◆ **What you need to do**
Give back the full data, retyped precisely.

Saved entries
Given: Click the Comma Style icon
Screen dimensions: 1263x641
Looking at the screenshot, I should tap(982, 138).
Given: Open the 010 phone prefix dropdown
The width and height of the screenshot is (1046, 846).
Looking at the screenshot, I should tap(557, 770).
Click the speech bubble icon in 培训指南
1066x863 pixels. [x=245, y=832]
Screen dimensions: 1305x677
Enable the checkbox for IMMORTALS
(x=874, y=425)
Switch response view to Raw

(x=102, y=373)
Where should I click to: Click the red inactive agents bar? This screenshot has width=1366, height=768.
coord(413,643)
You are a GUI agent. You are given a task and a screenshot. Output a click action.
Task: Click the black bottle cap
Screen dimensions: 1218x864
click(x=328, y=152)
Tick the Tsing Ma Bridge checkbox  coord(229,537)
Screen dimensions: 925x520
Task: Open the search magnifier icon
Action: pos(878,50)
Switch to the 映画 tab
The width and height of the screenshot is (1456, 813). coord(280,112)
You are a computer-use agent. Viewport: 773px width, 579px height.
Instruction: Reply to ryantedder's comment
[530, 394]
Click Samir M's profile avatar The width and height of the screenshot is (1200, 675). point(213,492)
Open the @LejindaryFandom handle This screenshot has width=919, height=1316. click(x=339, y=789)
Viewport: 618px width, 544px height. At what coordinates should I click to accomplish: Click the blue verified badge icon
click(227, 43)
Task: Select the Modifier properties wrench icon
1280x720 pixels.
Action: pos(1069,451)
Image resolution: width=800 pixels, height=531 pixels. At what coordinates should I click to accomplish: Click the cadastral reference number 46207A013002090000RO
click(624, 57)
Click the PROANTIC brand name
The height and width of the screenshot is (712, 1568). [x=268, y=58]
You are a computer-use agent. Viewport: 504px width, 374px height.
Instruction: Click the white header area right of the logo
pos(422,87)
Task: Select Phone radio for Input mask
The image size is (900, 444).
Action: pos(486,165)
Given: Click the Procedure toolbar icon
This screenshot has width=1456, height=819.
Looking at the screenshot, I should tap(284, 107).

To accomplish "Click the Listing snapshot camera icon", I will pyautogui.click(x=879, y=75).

◆ **Exercise solution**
Given: Click the Comma Style icon
Screen dimensions: 1263x641
Looking at the screenshot, I should tap(982, 138).
Given: Open the 010 phone prefix dropdown
The width and height of the screenshot is (1046, 846).
Looking at the screenshot, I should tap(557, 770).
Click the speech bubble icon in 培训指南
1066x863 pixels. [x=245, y=832]
Screen dimensions: 1305x677
Enable the checkbox for IMMORTALS
(x=874, y=425)
Switch response view to Raw

(x=102, y=373)
Where should I click to: Click the red inactive agents bar? This screenshot has width=1366, height=768.
coord(413,643)
You are a GUI agent. You are given a task and a screenshot. Output a click action.
Task: Click the black bottle cap
Screen dimensions: 1218x864
click(x=328, y=152)
Tick the Tsing Ma Bridge checkbox  coord(229,537)
Screen dimensions: 925x520
Task: Open the search magnifier icon
Action: pos(878,50)
Switch to the 映画 tab
The width and height of the screenshot is (1456, 813). coord(280,112)
You are a computer-use agent. Viewport: 773px width, 579px height.
Instruction: Reply to ryantedder's comment
[530, 394]
Click Samir M's profile avatar The width and height of the screenshot is (1200, 675). point(213,492)
Open the @LejindaryFandom handle This screenshot has width=919, height=1316. click(x=339, y=789)
Viewport: 618px width, 544px height. At what coordinates should I click to accomplish: Click the blue verified badge icon
click(227, 43)
Task: Select the Modifier properties wrench icon
1280x720 pixels.
Action: pos(1069,451)
Image resolution: width=800 pixels, height=531 pixels. At what coordinates should I click to accomplish: Click the cadastral reference number 46207A013002090000RO
click(624, 57)
Click the PROANTIC brand name
The height and width of the screenshot is (712, 1568). [x=268, y=58]
You are a computer-use agent. Viewport: 504px width, 374px height.
Instruction: Click the white header area right of the logo
pos(422,87)
Task: Select Phone radio for Input mask
The image size is (900, 444).
Action: pos(486,165)
Given: Click the Procedure toolbar icon
This screenshot has width=1456, height=819.
Looking at the screenshot, I should tap(284, 107).

To accomplish "Click the Listing snapshot camera icon", I will pyautogui.click(x=879, y=75).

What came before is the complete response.